Gereja Katolik menekankan pentingnya keadilan sebagai landasan perdamaian. Keadilan tidak hanya berarti memberikan hak-hal yang pantas kepada setiap individu, tetapi juga menciptakan struktur sosial yang adil. Keadilan adalah fondasi bagi perdamaian yang berkelanjutan di tengan masyarakat.

Kasih dalam pengertian Katolik, tidak hanya sebatas perasaan kasih sayang, tetapi juga tindakan nyata untuk membantu sesama. Yesus Kristus sendiri adalah teladan kasih sejati, dan umat Katolik dipanggil untuk mengusahakan kasih dalam semua aspek kehidupan mereka.

“Kasihilah Tuhan, Allahmu, dengan segenap hatimu dan dengan segenap jiwamu dan dengan segenap akal budimu. Itulah hukum yang terutama dan yang pertama. Dan hukum yang kedua, yang sama dengan itu, ialah kasihilah sesamamu manusia seperti dirimu sendiri,” (Mat 22: 37-39).

Keadilan (sosial) adalah suatu prinsip dasar dalam ajaran sosial Gereja Katolik. Keadilan melibatkan pemberian hak-hak yang pantas kepada setiap orang dan memastikan bahwa sumber daya dan kekayaan dunia digunakan untuk kepentingan bersama.
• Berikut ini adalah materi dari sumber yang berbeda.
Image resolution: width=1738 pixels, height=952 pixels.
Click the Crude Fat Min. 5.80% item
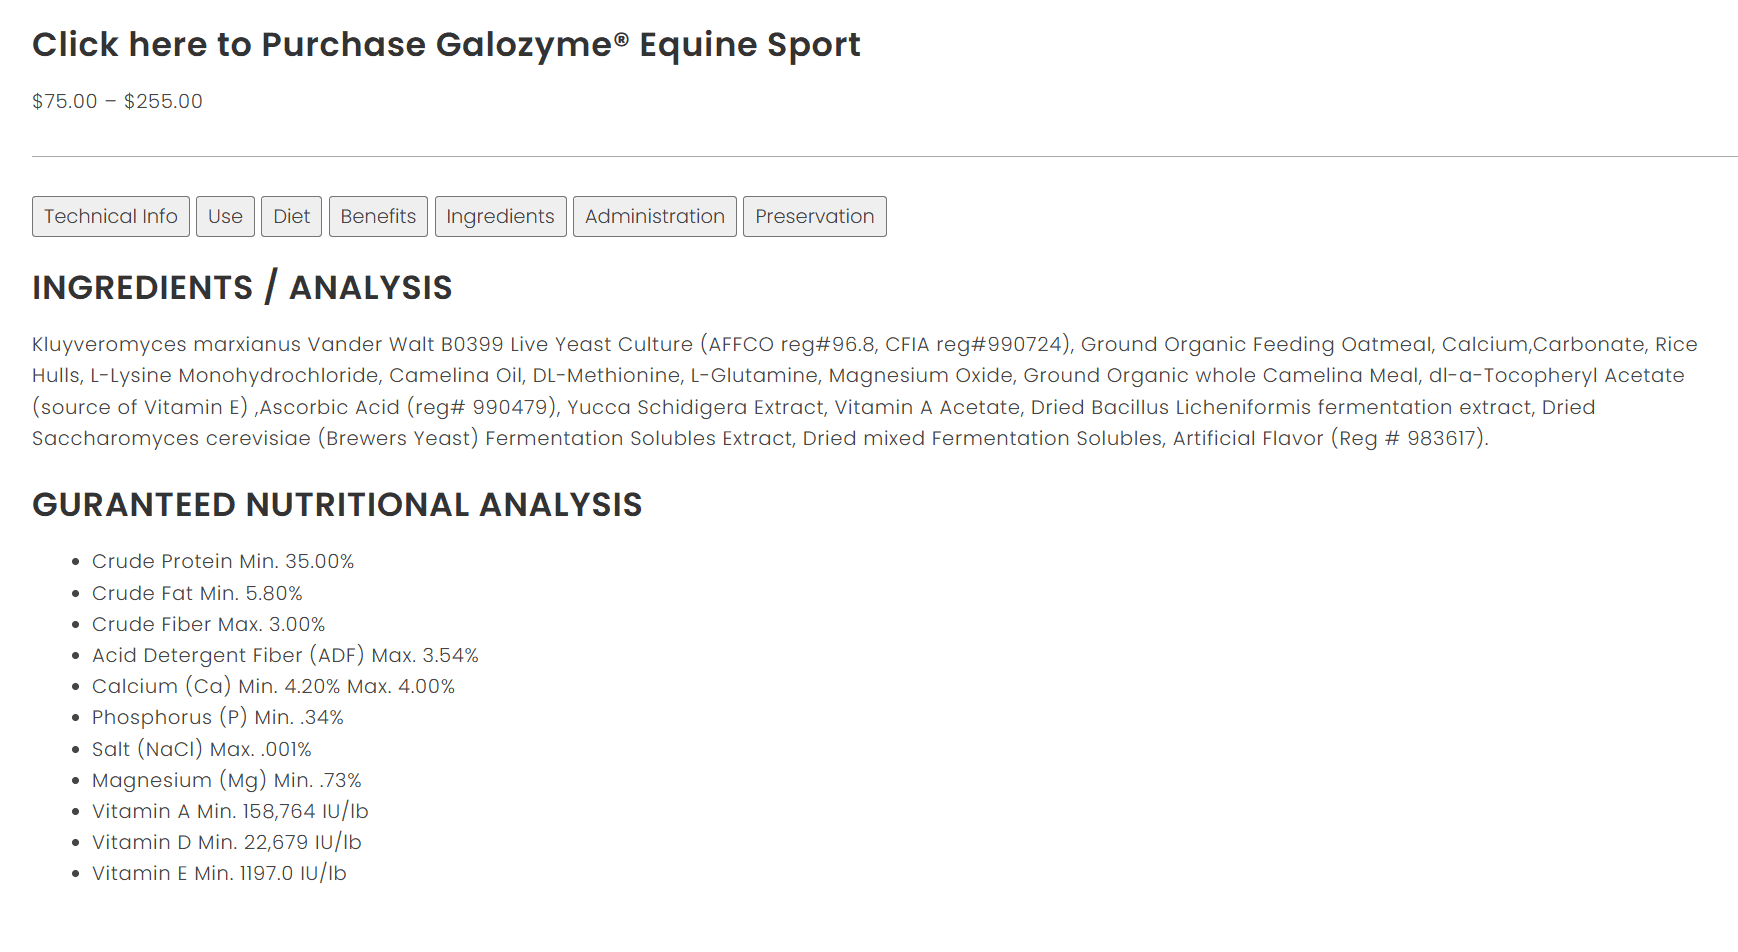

Hal ini ditegaskan dalam Katekismus Gereja Katolik (KGK 1928): “Masyarakat menjamin keadilan sosial, apabila ia berusaha bahwa perhimpunan-perhimpunan dan masing-masing manusia dapat memperoleh apa yang menjadi hak mereka menurut kodrat dan panggilannya. Keadilan sosial berhubungan dengan kesejahteraan umum dan pelaksanaan wewenang.”

Damai Sejahtera dalam Komunitas

Kitab Suci mengajarkan bahwa perdamaian tidak hanya bersifat individual, tetapi juga bersifat komunal. Masyarakat yang hidup damai adalah masyarakat yang didasarkan pada kerja sama, saling pengertian, dan dukungan terhadap sesama. Damai sejahtera dalam komunitas merupakan cerminan dari kerja sama antara anggota masyarakat.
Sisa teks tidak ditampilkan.